Wednesday, August 25, 2010

NVIDIA names Georgia Institute of Technology a CUDA Center of Excellence

SANTA CLARA, USA: NVIDIA has recognized the Georgia Institute of Technology (Georgia Tech) as a CUDA Center of Excellence.

One of the world's premier engineering and science universities, Georgia Tech is engaged in a wide number of research, development and educational activities which leverage GPU Computing.

Jeffrey Vetter, joint professor of the Georgia Tech College of Computing and Group Leader at Oak Ridge National Laboratory, will serve as principal investigator of the CUDA Center of Excellence.

"Georgia Tech has a long history of education and research that depends heavily on the parallel processing capabilities that NVIDIA has introduced with its CUDA architecture," Vetter said. "This award allows us to focus, what is now a large amount of activity across 25 different research groups, under a single center, which will significantly amplify our research capabilities."

Georgia Tech's non-profit research arm, Georgia Tech Research Institute, is also leveraging the capabilities of the GPU in its work with industry and government groups such as the US Defense Department.

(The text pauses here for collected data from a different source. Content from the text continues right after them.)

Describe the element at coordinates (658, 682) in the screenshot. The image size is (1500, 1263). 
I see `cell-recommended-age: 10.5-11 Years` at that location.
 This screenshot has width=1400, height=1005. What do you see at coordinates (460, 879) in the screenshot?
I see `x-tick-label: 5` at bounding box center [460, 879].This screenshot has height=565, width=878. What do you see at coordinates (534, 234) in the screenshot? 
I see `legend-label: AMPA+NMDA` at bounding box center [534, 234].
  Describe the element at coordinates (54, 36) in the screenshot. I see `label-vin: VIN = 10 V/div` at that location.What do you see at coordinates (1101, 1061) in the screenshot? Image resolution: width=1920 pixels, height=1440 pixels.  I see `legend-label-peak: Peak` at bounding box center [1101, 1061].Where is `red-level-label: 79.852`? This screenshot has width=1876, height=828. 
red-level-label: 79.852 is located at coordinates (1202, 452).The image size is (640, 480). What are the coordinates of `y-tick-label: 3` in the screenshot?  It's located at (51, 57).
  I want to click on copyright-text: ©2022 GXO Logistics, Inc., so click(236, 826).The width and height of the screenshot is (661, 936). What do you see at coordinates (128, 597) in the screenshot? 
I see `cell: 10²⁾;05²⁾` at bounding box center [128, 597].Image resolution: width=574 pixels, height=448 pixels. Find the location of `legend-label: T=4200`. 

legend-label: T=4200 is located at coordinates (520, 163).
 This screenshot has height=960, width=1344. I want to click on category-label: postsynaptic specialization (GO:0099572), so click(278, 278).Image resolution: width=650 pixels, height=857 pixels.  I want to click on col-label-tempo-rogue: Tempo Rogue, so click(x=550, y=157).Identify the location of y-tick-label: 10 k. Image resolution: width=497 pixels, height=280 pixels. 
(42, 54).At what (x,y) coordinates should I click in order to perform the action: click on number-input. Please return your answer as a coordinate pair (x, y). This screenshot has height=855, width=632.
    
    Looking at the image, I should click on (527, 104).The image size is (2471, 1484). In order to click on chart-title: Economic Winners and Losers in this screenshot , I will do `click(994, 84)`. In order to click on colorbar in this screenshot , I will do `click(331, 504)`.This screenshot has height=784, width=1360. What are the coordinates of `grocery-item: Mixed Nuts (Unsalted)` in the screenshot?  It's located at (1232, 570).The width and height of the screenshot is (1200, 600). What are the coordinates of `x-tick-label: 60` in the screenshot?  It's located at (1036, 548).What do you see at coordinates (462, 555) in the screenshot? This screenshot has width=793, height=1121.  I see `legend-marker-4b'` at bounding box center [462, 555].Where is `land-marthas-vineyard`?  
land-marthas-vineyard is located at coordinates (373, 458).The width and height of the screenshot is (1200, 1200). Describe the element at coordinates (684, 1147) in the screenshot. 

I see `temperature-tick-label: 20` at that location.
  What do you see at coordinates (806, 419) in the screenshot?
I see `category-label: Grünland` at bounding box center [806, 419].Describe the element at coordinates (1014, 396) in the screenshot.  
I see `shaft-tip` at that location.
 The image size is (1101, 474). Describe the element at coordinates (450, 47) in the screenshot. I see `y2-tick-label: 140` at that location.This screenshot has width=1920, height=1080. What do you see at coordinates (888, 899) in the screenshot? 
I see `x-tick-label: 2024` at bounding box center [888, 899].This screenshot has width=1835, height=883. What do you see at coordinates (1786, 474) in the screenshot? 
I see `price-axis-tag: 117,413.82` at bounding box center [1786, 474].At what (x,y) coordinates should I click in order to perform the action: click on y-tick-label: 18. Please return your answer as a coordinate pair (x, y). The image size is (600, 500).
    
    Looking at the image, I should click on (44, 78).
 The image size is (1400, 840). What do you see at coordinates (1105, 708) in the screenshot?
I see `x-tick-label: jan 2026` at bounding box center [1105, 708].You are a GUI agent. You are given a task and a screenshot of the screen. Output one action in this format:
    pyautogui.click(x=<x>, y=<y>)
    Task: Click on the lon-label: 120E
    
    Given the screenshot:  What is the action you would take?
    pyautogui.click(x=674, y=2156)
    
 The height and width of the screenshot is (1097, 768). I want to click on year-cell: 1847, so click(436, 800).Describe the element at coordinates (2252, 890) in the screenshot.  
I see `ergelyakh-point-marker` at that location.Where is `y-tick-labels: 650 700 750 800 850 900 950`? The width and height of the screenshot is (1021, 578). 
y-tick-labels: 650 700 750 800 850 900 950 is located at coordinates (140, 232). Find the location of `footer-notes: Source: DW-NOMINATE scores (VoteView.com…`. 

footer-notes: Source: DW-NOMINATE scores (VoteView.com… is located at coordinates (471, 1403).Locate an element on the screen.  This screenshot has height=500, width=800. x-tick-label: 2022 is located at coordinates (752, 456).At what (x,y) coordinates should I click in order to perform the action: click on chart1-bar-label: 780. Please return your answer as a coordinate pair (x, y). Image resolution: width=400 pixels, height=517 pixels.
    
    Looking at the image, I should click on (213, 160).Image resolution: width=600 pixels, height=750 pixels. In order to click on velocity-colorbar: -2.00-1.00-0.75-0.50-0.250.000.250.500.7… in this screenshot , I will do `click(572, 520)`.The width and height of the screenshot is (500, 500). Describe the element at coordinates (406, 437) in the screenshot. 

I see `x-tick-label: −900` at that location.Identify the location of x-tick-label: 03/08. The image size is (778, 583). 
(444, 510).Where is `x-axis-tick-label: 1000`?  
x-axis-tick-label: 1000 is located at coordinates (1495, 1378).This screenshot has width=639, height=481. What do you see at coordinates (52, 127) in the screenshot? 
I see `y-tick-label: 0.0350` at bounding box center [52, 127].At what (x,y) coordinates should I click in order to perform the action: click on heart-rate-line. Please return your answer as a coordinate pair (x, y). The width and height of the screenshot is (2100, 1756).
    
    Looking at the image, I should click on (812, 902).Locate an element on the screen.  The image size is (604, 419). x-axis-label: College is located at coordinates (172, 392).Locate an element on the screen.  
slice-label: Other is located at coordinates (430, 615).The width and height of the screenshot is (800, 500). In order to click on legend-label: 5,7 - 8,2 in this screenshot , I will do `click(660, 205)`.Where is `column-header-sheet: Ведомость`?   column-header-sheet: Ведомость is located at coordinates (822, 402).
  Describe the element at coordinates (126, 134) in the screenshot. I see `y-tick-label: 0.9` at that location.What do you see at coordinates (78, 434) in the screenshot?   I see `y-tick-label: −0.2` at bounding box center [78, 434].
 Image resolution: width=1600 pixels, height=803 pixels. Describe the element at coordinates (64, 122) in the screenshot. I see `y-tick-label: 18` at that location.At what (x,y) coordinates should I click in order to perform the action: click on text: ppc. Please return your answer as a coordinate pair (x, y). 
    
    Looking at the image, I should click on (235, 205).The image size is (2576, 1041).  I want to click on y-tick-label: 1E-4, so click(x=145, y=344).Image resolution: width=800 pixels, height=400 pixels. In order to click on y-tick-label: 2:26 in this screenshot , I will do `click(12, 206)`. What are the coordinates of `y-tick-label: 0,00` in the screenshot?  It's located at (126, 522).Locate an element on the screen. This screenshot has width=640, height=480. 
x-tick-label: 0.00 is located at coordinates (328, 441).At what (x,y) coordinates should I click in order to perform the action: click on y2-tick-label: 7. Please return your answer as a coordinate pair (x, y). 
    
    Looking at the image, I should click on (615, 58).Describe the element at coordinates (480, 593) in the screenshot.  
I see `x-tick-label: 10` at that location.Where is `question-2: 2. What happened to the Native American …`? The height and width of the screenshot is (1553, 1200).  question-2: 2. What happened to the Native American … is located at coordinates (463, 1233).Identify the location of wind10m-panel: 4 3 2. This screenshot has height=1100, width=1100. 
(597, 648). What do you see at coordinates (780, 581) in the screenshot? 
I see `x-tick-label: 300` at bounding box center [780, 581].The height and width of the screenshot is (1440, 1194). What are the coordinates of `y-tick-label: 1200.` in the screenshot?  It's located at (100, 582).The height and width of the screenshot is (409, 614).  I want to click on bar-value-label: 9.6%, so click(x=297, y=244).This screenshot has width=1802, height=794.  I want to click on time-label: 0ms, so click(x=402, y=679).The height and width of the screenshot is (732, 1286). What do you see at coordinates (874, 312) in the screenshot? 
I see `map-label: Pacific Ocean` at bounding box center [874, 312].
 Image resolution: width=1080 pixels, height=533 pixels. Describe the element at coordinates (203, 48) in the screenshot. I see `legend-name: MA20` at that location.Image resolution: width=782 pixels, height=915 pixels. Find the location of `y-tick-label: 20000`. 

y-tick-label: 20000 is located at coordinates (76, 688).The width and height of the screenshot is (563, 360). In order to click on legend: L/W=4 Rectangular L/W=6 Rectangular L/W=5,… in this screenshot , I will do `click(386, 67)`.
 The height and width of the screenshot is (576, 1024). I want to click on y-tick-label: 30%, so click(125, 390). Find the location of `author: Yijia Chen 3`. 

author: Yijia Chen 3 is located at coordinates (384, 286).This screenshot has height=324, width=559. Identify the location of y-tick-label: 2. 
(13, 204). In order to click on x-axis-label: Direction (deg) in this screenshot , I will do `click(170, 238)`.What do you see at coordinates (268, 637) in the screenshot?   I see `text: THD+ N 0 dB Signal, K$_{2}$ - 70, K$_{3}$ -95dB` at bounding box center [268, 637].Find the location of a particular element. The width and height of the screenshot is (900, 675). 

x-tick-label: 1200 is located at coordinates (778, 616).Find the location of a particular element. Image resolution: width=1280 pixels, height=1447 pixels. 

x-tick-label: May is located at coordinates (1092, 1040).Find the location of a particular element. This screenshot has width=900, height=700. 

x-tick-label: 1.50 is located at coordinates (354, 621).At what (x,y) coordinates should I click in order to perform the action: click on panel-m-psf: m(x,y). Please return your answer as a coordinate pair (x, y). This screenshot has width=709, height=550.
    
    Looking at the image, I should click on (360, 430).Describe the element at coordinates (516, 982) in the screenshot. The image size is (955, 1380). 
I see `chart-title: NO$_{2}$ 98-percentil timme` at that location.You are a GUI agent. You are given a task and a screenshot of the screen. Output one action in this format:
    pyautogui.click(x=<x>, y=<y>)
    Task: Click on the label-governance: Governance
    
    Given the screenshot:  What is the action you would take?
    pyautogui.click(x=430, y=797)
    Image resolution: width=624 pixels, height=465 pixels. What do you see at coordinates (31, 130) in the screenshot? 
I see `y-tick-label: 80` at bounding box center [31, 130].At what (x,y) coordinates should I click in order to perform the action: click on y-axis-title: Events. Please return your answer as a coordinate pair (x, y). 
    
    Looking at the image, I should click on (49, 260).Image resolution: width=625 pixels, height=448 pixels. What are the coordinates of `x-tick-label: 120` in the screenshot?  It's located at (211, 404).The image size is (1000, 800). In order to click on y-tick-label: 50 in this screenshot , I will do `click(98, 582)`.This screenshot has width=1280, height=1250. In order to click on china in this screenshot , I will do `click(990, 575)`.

"By cross-pollinating ideas and skills, sharing software and hardware facilities, and streamlining interactions with priority access to NVIDIA staff and capabilities, this status will add considerable strength to our research and educational programs,"
Vetter added.

NVIDIA and Georgia Tech are already collaborating on a number of projects that will help shape the national science infrastructure. The National Science Foundation Track 2D Keeneland Project will initially deploy a significant system of NVIDIA Tesla processors this year, with a larger, petaflop-class system to be in place by 2012.

Georgia Tech and Oak Ridge are also collaborating with NVIDIA in the recently announced DARPA Ubiquitous High Performance Computing program, with the goal of designing an energy efficient "petaflop in a cabinet¿ prototype system in 2018.

One example of the work the University is doing in the field of software tools is "Ocelot", a compiler that allows CUDA code to run seamlessly on multi-core CPUs. The compiler will be available and distributed through the CCOE and will help to catalyze research on top of this open source infrastructure.

Georgia Tech joins a select group of 10 other universities and research organizations in the US and abroad, including Harvard University, Cambridge University and the Chinese Academy of Sciences, that are designated as a CUDA Center of Excellence. More than 350 universities worldwide teach the CUDA programming model within their curriculum.

CUDA is NVIDIA's computing architecture that enables its GPUs to be programmed using industry standard programming languages and APIs, opening up their massive parallel processing power to a broad range of applications beyond graphics.